Es lamentable que ya no podamos ir a nuestros empleos o escuelas en bicicleta por culpa de los altos niveles de contaminación en el aire, cuando es lo más recomendable para acabar con la misma, además de las repercusiones que tiene en contra de la salud, que además de afectar las vías respiratorias con enfermedades como asma, bronquitis y pulmonía, daña órganos reproductores, sobre todo los femeninos, sistema nervioso e inmunológico de las personas, dependiendo de la calidad que tenga el aire son las afectaciones que tendremos, inclusive los días contaminados equivalen a fumar entre media y una cajetilla de cigarros por persona, piensen lo que pasa en los niños.
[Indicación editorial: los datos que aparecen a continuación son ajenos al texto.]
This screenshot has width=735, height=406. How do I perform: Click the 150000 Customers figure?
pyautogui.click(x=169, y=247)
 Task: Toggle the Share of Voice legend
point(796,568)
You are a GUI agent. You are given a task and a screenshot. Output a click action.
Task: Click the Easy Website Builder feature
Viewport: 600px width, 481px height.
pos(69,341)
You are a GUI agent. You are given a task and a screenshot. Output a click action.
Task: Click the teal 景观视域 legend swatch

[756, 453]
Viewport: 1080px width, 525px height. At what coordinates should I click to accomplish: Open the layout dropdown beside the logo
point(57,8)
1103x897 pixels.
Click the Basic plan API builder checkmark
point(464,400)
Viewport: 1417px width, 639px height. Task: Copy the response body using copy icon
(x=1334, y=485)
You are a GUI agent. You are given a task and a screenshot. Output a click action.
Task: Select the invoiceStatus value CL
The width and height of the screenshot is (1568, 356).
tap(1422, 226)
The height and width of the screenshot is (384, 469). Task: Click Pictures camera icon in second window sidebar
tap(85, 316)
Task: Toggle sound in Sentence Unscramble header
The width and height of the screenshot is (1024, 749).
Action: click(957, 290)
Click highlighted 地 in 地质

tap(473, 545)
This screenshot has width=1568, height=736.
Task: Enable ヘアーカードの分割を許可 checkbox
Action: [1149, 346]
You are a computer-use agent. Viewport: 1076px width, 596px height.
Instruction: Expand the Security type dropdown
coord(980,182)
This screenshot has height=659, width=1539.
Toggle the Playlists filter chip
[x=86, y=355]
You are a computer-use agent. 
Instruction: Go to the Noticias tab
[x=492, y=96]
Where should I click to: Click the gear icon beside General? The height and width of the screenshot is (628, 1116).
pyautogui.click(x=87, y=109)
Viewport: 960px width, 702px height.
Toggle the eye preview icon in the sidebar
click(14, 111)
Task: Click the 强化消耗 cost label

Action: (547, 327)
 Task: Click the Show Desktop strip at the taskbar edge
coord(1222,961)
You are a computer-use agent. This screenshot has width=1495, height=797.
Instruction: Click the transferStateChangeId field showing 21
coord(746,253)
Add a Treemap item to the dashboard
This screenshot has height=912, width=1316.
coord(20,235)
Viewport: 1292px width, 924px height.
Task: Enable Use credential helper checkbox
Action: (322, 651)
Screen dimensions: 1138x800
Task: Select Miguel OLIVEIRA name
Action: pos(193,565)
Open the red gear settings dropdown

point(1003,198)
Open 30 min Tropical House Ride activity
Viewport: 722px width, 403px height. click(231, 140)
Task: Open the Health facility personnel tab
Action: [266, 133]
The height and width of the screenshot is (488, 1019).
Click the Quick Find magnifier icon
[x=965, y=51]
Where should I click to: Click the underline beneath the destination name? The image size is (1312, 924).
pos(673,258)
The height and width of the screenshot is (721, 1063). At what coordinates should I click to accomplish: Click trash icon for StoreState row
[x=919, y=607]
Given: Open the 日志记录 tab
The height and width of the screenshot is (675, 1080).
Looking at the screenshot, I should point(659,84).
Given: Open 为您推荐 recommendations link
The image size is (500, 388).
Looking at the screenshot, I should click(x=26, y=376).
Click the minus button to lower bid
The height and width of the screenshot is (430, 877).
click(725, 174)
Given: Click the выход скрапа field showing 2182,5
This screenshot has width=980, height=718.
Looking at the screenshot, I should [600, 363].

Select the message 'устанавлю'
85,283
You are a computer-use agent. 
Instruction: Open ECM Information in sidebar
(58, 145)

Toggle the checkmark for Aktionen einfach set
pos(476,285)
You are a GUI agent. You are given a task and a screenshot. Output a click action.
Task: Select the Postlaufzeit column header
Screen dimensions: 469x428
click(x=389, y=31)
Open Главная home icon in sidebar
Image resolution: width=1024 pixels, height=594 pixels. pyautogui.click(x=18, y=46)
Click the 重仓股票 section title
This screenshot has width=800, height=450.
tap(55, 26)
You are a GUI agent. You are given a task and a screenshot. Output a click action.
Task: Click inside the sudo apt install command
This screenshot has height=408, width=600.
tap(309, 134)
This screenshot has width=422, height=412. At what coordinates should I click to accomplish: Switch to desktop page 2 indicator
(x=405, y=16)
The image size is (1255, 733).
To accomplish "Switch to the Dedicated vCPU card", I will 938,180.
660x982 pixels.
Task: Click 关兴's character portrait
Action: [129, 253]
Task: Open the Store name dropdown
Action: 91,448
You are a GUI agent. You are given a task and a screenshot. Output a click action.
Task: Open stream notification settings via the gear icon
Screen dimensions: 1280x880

La contaminación no es la misma y cambia, por ejemplo, los que están en transporte durante horas o junto a vialidades saturadas obviamente les afecta mucho más. La mortandad no está clara porque enfermedades como el cáncer o cardiacas no se consideran por este efecto.

Hay casi 6 millones de vehículos en la CDMX, que son los principales causantes de al menos 80% de la contaminación de la ciudad, entre estos hay innumerables carcachas, micros y camiones de carga que circulan gracias a la corrupción tanto en el D.F. como en el Estado de México. Debería modificarse la movilidad para preservar la salud de los que aquí habitamos promoviendo vida peatonal, bicicleta, transporte público y desincentivar el automóvil.